The good news comes from the Bureau of Labor Statistics' Consumer Price Index, or CPI. The Federal Trade Commission coordinates with the Bureau of Labor Statistics, or BLS, to make sure the CPI reflects an apples-to-apples value comparison before adjusting for inflation.

An improvement in the quality of a product over time is an important factor in this calculation.

"When they examine, they try to correct for differences in the quality of products," says Tom Kelly, who used to work for the FTC and is now director of the Center for Business and Economic Research at Baylor University in Waco, Texas.

"So when you make comparisons, you're comparing two similar-quality products. If the price remains the same and the quality goes up, that effectively reduces the price."

Following are seven categories of goods and services that are comparatively cheaper today than they were 10 years ago. All figures are based on a BLS comparison of like products and services from August 1998 and August 2008.

Items That Have Grown Cheaper

1. Phone bargains: Can you hear me now?

Motormouths rejoice: The price of wireless telephone services dropped 31.6 percent during the past decade, while the price of long-distance telephone calls fell 23.1 percent.

Why the cell phone bargains?

"Cellular telephone service was a relatively new item 10 years ago," says Dan Ginsburg, BLS supervisory economist for the CPI services section. "Usually, items that come in with new technology start off higher priced, but as sophistication in delivering the service becomes greater and competing companies develop more high-tech solutions, the costs keep coming down. Competition helps keep the prices low."

You can thank competition for the long-distance savings, too.

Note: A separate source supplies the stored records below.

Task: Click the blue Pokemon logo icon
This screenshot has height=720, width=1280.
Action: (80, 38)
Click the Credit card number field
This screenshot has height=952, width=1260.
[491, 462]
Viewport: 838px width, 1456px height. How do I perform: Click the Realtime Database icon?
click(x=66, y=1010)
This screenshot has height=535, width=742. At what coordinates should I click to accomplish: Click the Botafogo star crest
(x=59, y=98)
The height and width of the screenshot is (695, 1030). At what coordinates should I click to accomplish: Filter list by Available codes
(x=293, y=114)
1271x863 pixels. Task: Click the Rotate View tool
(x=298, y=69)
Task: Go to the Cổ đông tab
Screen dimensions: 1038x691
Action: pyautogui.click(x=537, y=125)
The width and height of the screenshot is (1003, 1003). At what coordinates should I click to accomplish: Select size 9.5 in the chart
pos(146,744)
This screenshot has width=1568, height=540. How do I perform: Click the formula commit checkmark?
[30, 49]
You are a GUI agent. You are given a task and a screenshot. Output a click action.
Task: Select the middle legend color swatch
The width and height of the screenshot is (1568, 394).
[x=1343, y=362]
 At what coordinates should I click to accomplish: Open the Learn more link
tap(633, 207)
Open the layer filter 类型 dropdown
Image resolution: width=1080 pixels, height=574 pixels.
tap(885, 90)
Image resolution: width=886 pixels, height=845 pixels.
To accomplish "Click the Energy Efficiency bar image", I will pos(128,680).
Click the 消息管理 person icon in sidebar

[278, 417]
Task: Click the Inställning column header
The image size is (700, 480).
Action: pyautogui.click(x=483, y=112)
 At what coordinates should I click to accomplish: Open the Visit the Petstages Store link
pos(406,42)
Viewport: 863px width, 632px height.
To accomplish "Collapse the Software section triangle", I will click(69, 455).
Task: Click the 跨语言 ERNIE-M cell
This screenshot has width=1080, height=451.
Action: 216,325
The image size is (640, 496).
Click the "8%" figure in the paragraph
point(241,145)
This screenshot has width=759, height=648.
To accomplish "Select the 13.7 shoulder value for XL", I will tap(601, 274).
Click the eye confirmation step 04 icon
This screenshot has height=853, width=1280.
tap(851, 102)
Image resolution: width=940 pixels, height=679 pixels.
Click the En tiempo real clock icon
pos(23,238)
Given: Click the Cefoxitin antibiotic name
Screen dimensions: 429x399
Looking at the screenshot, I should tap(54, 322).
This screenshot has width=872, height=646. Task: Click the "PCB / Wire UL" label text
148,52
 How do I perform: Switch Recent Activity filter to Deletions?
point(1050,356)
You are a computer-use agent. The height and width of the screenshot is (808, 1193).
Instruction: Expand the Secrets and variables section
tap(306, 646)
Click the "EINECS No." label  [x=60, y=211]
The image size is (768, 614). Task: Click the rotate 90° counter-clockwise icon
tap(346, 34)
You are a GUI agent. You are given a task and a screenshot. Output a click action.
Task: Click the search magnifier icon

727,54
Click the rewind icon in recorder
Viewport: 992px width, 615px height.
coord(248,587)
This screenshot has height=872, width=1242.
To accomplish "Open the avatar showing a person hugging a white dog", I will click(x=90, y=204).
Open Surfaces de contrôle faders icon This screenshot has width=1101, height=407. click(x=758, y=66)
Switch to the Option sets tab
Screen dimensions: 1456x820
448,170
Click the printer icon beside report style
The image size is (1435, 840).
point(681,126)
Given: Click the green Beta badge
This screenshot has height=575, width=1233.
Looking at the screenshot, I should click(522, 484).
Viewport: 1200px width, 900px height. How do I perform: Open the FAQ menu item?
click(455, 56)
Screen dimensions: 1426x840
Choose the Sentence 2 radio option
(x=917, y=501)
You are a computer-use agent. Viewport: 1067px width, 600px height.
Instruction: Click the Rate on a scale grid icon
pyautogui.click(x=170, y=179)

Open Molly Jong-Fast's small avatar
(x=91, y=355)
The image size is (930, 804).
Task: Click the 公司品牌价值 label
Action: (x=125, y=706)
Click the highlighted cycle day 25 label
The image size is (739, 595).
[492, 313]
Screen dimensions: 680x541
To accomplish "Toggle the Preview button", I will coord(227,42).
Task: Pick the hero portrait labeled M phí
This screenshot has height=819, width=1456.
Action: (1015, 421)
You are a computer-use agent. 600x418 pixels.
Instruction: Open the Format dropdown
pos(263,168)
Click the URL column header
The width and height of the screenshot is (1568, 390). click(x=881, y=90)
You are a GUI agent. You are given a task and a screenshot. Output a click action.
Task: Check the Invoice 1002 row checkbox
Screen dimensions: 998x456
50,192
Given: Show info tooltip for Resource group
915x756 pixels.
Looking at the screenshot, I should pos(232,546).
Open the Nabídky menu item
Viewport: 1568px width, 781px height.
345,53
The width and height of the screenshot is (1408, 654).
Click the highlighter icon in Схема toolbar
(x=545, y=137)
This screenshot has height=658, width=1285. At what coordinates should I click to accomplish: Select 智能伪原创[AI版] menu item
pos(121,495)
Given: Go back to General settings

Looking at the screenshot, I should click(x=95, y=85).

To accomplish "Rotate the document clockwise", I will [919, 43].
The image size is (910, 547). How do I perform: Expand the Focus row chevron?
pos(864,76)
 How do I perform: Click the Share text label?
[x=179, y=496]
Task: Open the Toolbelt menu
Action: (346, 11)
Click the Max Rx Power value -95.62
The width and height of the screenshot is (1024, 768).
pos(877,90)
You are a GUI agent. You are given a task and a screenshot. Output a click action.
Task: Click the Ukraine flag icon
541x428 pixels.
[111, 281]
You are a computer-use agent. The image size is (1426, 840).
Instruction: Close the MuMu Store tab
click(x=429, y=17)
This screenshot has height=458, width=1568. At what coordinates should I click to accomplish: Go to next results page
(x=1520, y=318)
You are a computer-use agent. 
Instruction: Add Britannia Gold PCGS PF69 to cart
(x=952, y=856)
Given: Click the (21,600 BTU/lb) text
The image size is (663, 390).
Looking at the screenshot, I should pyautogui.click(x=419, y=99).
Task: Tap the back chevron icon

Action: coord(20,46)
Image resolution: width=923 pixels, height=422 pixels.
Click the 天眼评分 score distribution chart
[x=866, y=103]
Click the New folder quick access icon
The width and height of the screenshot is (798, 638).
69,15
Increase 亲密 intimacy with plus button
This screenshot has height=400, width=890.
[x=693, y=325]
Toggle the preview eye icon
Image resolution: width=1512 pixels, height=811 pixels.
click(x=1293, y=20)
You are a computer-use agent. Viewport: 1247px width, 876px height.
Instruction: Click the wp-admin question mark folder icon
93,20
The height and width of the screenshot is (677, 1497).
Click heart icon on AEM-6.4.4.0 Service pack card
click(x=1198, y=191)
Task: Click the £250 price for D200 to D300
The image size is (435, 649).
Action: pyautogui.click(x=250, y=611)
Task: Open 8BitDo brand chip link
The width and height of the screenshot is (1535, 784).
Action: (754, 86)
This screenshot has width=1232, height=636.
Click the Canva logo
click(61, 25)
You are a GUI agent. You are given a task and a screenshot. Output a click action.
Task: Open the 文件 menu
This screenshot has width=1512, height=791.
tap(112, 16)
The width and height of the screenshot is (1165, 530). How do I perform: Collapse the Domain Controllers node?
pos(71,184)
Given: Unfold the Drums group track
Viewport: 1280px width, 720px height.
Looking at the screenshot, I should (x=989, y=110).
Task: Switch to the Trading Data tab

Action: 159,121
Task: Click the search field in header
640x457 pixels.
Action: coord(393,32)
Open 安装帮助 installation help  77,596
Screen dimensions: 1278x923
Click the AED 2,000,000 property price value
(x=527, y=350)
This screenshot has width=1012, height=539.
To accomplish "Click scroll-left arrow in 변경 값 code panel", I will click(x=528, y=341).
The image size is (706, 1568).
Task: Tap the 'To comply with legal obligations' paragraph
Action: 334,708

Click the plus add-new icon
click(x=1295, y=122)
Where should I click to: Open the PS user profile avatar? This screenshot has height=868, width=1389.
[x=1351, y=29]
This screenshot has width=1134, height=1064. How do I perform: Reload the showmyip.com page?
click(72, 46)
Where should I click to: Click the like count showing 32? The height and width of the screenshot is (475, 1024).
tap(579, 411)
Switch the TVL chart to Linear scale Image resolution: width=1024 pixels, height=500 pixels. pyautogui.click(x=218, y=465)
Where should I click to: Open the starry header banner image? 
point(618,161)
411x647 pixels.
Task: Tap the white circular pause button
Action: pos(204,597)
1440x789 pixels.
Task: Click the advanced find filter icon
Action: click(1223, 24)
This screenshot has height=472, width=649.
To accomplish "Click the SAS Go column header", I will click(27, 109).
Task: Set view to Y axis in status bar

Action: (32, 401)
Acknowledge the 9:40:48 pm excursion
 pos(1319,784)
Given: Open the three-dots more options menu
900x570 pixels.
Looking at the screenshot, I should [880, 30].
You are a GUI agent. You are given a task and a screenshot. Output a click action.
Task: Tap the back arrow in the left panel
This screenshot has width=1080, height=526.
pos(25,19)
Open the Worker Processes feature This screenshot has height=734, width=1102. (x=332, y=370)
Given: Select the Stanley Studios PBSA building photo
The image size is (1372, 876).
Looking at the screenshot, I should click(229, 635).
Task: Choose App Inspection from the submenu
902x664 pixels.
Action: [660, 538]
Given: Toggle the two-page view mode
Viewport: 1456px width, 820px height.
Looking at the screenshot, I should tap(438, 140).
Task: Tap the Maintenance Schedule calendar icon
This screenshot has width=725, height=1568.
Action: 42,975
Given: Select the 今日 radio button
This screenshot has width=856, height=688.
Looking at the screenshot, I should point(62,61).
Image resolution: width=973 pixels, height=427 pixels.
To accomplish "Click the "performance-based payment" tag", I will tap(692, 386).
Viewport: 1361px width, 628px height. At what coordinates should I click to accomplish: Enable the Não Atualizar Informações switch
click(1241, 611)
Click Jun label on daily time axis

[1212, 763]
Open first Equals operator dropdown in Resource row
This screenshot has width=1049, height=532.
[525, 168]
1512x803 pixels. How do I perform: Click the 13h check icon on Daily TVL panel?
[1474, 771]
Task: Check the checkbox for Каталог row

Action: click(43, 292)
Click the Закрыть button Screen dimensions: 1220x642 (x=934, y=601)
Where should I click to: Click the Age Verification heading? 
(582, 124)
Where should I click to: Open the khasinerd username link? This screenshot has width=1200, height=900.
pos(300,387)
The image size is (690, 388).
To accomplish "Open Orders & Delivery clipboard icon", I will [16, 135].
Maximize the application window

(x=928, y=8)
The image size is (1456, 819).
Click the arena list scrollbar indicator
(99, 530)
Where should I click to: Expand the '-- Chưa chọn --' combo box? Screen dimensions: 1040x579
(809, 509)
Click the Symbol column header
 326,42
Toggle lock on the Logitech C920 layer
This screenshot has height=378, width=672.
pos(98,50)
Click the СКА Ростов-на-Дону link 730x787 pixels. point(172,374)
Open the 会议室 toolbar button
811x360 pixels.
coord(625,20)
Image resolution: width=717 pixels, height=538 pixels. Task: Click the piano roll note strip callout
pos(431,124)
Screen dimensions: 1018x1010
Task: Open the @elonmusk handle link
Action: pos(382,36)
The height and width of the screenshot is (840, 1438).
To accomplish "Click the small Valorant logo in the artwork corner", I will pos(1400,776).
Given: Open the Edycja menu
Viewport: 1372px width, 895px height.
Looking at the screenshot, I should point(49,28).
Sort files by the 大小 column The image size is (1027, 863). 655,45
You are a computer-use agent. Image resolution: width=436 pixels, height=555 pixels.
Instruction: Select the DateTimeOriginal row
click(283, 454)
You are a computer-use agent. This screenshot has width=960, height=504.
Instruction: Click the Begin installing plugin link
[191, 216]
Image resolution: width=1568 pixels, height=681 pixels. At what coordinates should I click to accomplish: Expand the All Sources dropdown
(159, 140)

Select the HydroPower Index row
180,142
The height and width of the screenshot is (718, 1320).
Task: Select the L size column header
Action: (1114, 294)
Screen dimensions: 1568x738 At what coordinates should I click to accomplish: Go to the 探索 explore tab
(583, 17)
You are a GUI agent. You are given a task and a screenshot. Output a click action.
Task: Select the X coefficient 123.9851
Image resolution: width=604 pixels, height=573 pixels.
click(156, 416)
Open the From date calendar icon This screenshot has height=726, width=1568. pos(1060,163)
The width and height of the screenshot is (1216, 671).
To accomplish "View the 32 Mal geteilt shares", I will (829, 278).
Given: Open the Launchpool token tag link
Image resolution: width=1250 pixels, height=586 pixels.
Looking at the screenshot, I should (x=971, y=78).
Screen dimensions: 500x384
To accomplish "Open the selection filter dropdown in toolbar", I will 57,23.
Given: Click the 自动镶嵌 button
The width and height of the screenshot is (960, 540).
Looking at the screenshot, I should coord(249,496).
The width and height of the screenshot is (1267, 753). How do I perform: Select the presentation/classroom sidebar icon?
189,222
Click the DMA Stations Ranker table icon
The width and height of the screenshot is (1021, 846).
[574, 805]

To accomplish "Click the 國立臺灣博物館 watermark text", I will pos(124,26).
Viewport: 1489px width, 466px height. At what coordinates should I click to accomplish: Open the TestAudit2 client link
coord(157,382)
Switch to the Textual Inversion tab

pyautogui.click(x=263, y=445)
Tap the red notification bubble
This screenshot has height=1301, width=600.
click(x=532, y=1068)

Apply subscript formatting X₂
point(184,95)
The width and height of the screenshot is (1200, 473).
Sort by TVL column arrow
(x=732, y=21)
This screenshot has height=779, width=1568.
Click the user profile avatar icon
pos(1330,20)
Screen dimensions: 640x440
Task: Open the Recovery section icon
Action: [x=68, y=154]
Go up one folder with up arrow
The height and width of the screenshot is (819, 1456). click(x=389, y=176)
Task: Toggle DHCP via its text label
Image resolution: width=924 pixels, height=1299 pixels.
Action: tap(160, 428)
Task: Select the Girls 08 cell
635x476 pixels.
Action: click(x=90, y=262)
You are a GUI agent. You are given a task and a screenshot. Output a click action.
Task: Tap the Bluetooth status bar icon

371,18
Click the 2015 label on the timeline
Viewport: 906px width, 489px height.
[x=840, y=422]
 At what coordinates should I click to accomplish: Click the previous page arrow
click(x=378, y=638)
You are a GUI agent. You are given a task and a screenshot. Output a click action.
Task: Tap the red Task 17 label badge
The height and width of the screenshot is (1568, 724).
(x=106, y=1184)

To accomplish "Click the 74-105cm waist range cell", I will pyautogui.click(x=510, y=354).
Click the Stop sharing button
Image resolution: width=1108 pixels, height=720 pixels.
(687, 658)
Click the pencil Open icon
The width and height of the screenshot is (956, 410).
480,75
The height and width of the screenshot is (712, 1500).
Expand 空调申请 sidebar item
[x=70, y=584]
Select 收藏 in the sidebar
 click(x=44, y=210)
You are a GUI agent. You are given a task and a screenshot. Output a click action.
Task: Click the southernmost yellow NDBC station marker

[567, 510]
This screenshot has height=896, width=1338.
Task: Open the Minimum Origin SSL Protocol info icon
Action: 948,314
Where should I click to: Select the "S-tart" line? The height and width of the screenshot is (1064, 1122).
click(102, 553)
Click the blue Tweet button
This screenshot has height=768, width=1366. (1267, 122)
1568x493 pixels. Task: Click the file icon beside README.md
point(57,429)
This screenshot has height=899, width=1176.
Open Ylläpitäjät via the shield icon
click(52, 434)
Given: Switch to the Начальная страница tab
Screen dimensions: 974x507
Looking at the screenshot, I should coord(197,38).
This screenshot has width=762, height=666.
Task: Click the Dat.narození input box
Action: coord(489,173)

Ginsburg credits the 1983 deregulation of telephone services that resulted in the "Baby Bells" for reducing the cost of long-distance calls.

"As competition crept into the market, it became much less expensive with newer technology to make long-distance calls, so the prices just came way down," he says. "Suddenly, the Sprints and MCIs and other companies were eligible for long-distance service. It worked the way they thought it would."

2. Electronics: Applause, applause

It's hardly news that the prices of personal electronics have dropped to what would have been garage-sale prices a decade ago. This is true of televisions (down 77.9 percent); computers (down 88.3 percent); audio equipment (down 39.3 percent); and videocassettes, video discs and other media, including rentals (down 20.4 percent).

"Televisions and audio equipment have benefited from technological change," Ginsburg says. "It became much less expensive to manufacture TV sets. With the advent of high-definition TV in more recent years, older televisions that couldn't capture high-definition TV became less valuable and the prices dropped, even though they were still being manufactured."

Increased competition and cheaper labor costs associated with overseas outsourcing played a big role in price declines. These factors, combined with new technology, helped lower the prices of other recreational electronics, including photography (down 19.3 percent) and musical instruments (down 4.1 percent).

"The switch from conventional film to electronic capturing of pictures, moving into an electronic rather than a chemical-based methodology, apparently had big savings," Ginsburg says.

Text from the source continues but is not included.